Well after fiddling with it for two weeks and following every suggestion I've
seen here (many of them DID help BTW) I give up - ADP's open and pretend to
run, but will randomly cause Access to crash out -- no, not an error or VB
problem, crash right out to the desktop. It will work fine on one machine,
but the machine beside it dies, there appears to be no pattern other than the
version of Access installed.

I'm trying to re-implement the project as a linked-table Access MDB instead.
Yay!

Maury
 
J

James Goodman

I have had great success using ADP's & find they run very reliably. You get
no help with SQL generated error messages (a standard ado error if memory
serves), so I debug all of my SQL components from Query Analyzer.
 
G

Guest

James Goodman said:
I have had great success using ADP's & find they run very reliably. You get
no help with SQL generated error messages (a standard ado error if memory
serves), so I debug all of my SQL components from Query Analyzer.

As always, YMMV. I'm not making this up, this is happening all the time
here. The project is saved as a 2000 ADP, but was created on 2003. It works
on 2003 boxes, but fails at different times and symptoms on 2000, 2000SP1,
2000SP3, 2002 and 2002SP3, the versions I have on the network.
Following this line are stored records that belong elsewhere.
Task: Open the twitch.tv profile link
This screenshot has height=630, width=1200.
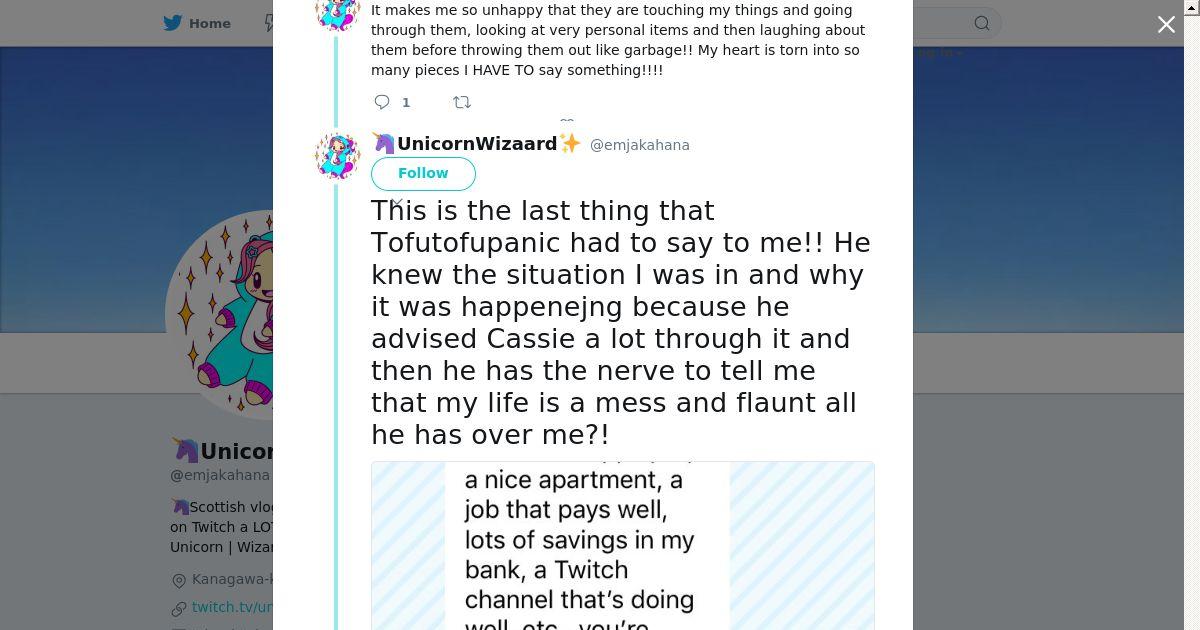Action: pos(232,607)
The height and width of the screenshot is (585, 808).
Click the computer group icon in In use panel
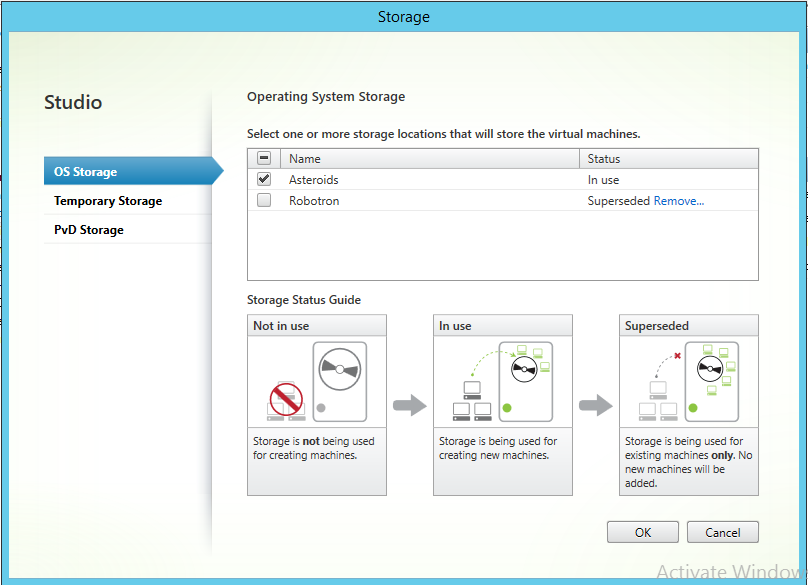click(x=470, y=400)
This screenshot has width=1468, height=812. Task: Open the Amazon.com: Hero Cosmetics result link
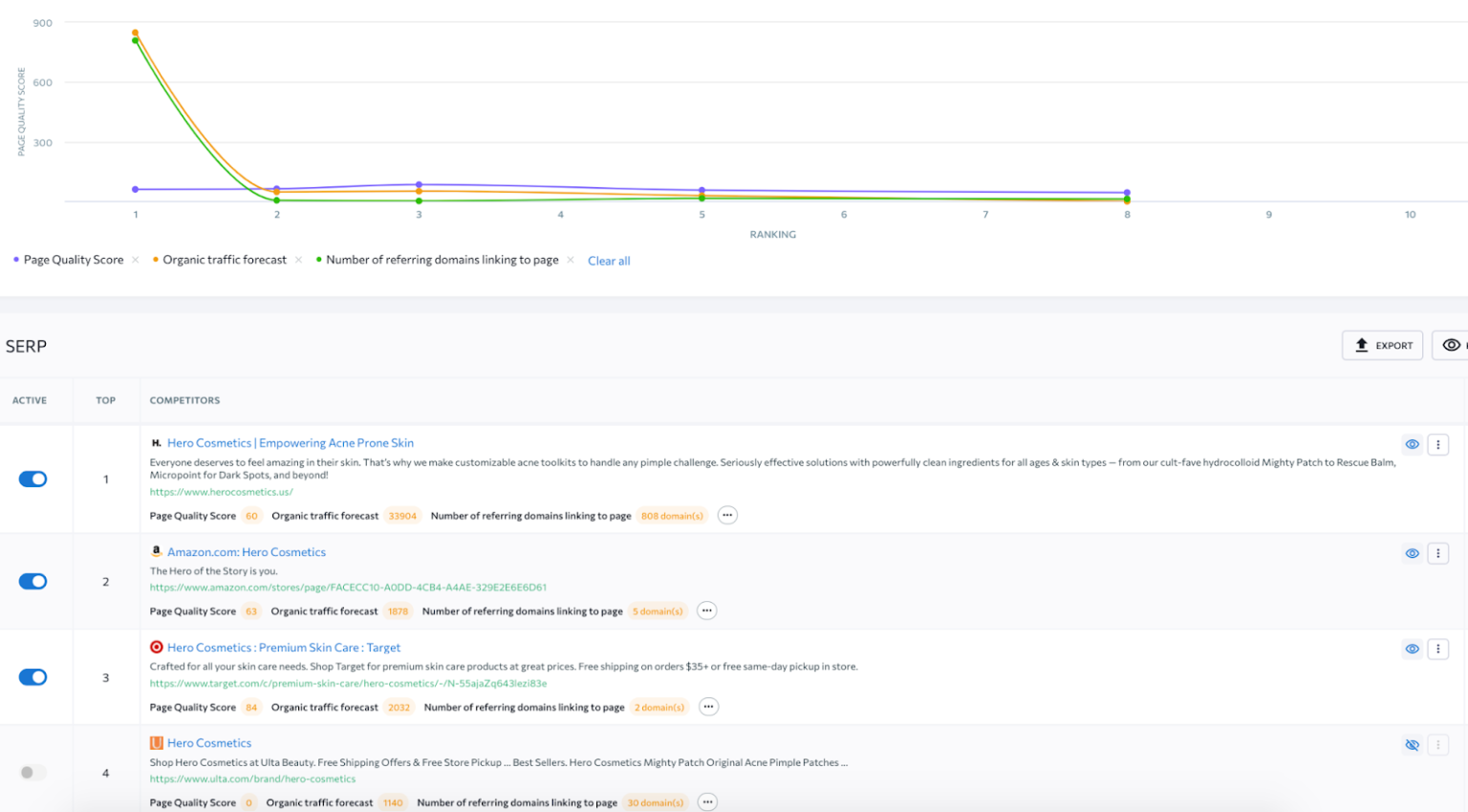click(246, 552)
So Bob's box
#1 with 2002SP3 works fine, the one beside it randomly crashes.

Maury
 
S

Sylvain Lafontaine

If you are taking the precaution of using Views for your SELECTs on joined
tables, you can achieve nearly the same performance as ADP in many cases.

For updating, you will trouble with views if you don't take the following
simple precaution:

http://support.microsoft.com/kb/q209123/

S. L.
 
G

Guest

Sylvain Lafontaine said:
If you are taking the precaution of using Views for your SELECTs on joined
tables, you can achieve nearly the same performance as ADP in many cases.

I hadn't considerd this approach, simply because it seems unnessesary. But
if it fixes the problem it's certainly worth doing -- as well, it may offer
some performance benefits.

But I don't see how it avoids a recordset lookup unless I make one "super
view" with all sorts of joins in it. This does seem rather suspect.

I just wish recordset's worked. Why shouldn't they?